Orlando, Nice, Munich : «islamisation de la folie» et «opportunisme» de Daech
36 heures de flottement. Ce sont eux ou pas ? Eux, pronom personnel qui renvoie, dans ce cas, aux djihadistes de Daech. Les journalistes du monde entier étaient devant un dilemme : comment parler de l’attentat de Nice le 14 juillet 2016 sans lui donner un sens, aussi macabre soit-il ? Acte d’un homme qui a basculé dans la folie en emmenant dans sa course à la mort le plus de victimes ou un attentat d’un «loup solitaire» de Daech ? Après 36 heures, l’organisation jihadiste décide, via son agence Amaq, de revendiquer l’attentat avec une sémantique inusuelle.
Communication opportunisteLe ministre allemand de l'Intérieur établit une corrélation entre aliénation et et terrorisme. Selon lui, l'attaque dans un train commise par un jeune homme de 17 ans «tait peut-être un cas liant la folie au terrorisme». Le procureur de Paris, François Molins, dresse un portrait du tueur de Nice, loin des profils des frères Kouachi, d’Amedy Coulibaly ou encore des auteurs du massacre du Bataclan. Mohamed Lahouaiej Boulhel est un homme «très éloigné des considérations religieuses, ne pratiquant pas, mangeant du porc, buvant de l'alcool, consommant de la drogue et ayant une vie sexuelle débridée».

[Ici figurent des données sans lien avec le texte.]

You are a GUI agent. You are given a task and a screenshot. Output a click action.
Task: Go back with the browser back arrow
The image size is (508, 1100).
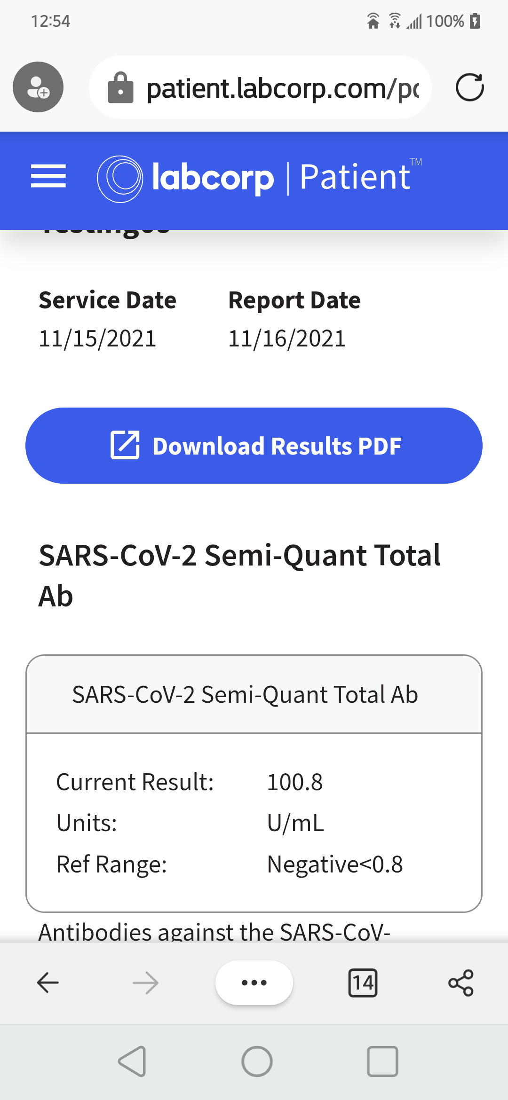[x=48, y=982]
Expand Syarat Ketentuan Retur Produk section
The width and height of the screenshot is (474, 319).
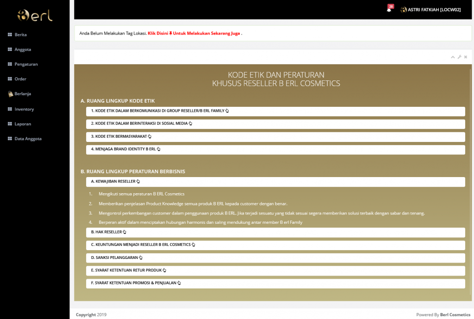pos(128,270)
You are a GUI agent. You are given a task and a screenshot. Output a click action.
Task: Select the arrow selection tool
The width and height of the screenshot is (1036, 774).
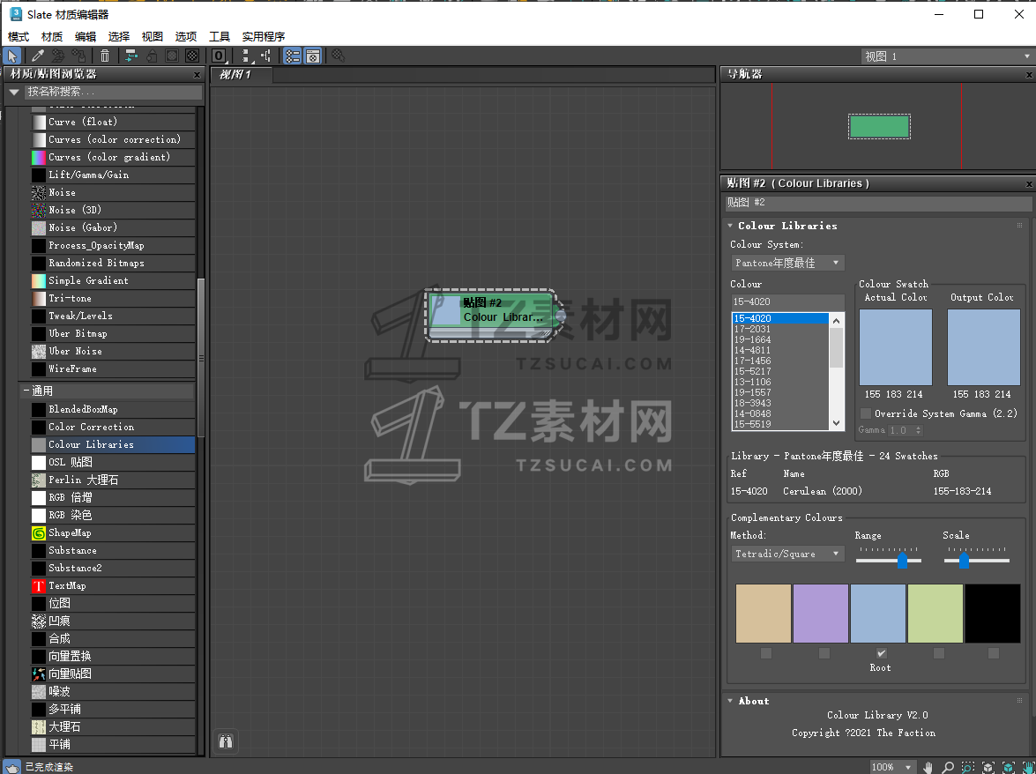12,56
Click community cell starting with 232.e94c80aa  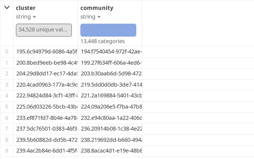[x=111, y=118]
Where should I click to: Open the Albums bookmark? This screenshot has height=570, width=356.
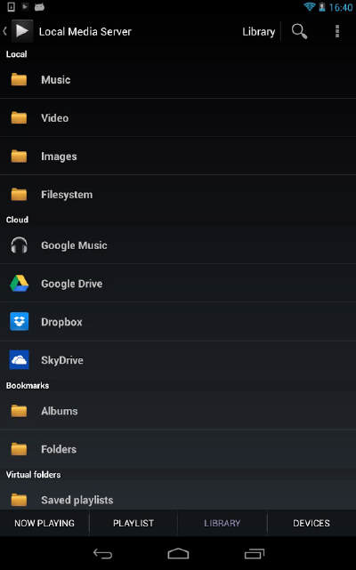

La rupture dans la communication de Daech est intervenue après l’attentat de Nice. L’organisation djihadiste a plus adopté que revendiqué le massacre avec un camion poids lourd. Tout comme l’attaque à la hache du train allemand.

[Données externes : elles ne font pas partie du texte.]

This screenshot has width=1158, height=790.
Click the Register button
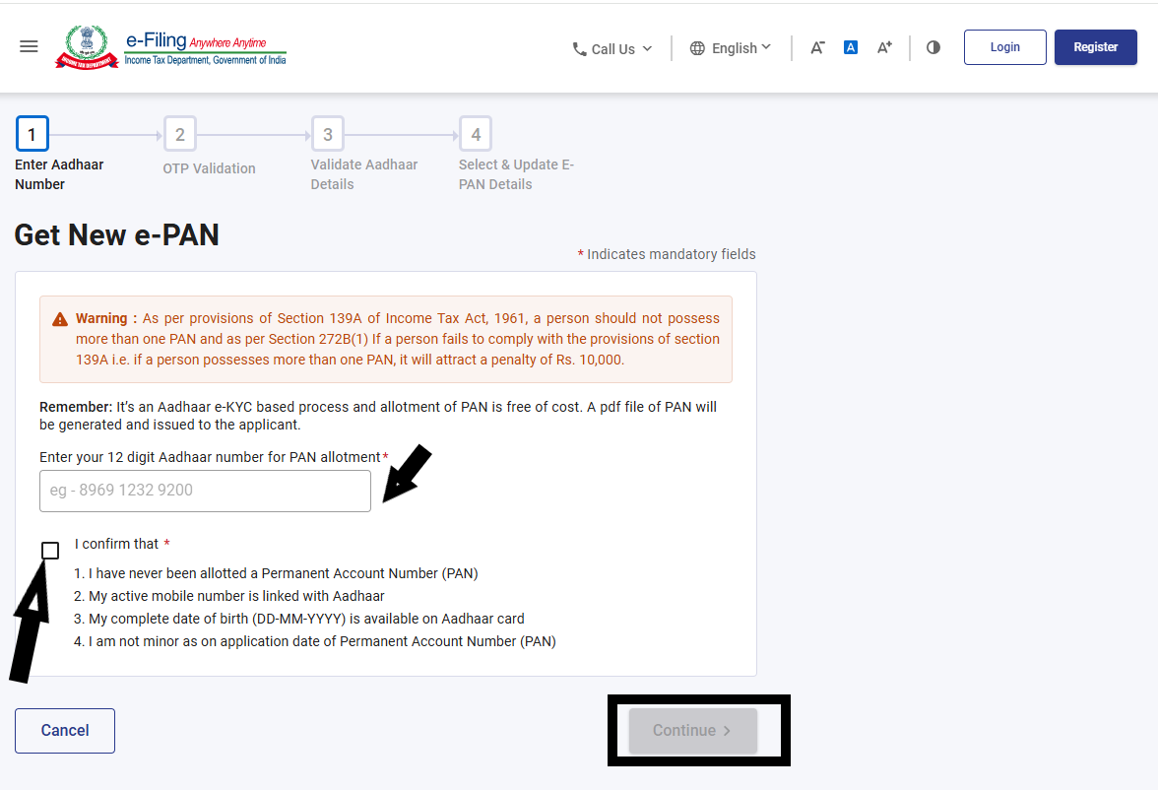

A ce stade des enquêtes en France et en Allemagne, rien ne permet de faire le lien entre l'Etat islamique et les auteurs des attentats. «La manière dont l'EI a revendiqué ces attaques suggère l'absence d'implication opérationnelle directe», affirme Aymenn al-Tamimi, expert sur le djihadisme au centre de réflexion américain Middle East Forum (lien en anglais). Les responsables de ce genre d'attentats ne deviennent des «soldats du califat» qu'après leur passage à l'acte, et après leur décès dans les cas d'Orlando et de Nice.
Islamisation de la folie
Dans un post au vitriol sur Facebook, l'écrivain Patrick Chamoiseau parle d'«islamisation de la folie» : «(...) nous assistons à une «islamisation» des naufrages individuels, des précarités sans horizon et des fragilités psychiques. On n’est pas en échec, on est islamisé. On n’est plus insignifiant, on est islamisé. On n’est plus malade, on est islamisé... Autour du phénomène, Daech (ses spectres, son brouillard magnétique, ses ombres labiles et ses reflets) n’a plus qu’à jouer la mouche du coche, nourrissant ainsi (en une boucle infernale) les curées médiatiques, les émotions obsidionales, les régressions sécuritaires, et... l’islamisation de toutes les rancœurs».
Toutes les rédactions du monde sont confrontées à la même équation insoluble : la réactivité et le recul, l'information brute et l'analyse. Le silence de Daech pendant 36 heures a semé la confusion, sa revendication/adoption ajoute du flou au flou. De la complexité du «Breaking news», avide d'émotion. Le temps médiatique n'est pas celui de la justice, des services de renseignement... et de l'enquête journalistique. Daech en est-il réduit, selon une formule d'un internaute très partagée, à être «la voiture-balai de tous les déséquilibrés», fussent-ils homo ou bisexuels, ces personnes jetées depuis le haut des immeubles dans les fiefs djihadistes de Raqqa et de Mossoul ?
Fuite en avant. Plus il perd du terrain, plus il occupe le créneau d'Al Qaida, l'internationalisation du terrorisme. Selon Washington, l'EI a perdu en Irak et en Syrie respectivement près de 50% et de 20% à 30% des territoires conquis à son apogée en 2014. Si Daech «a perdu sa capacité à conserver de grands pans de territoire, il n'a pas perdu sa capacité à mener des attaques opportunistes», observe Michael Weiss, du centre Atlantic Council.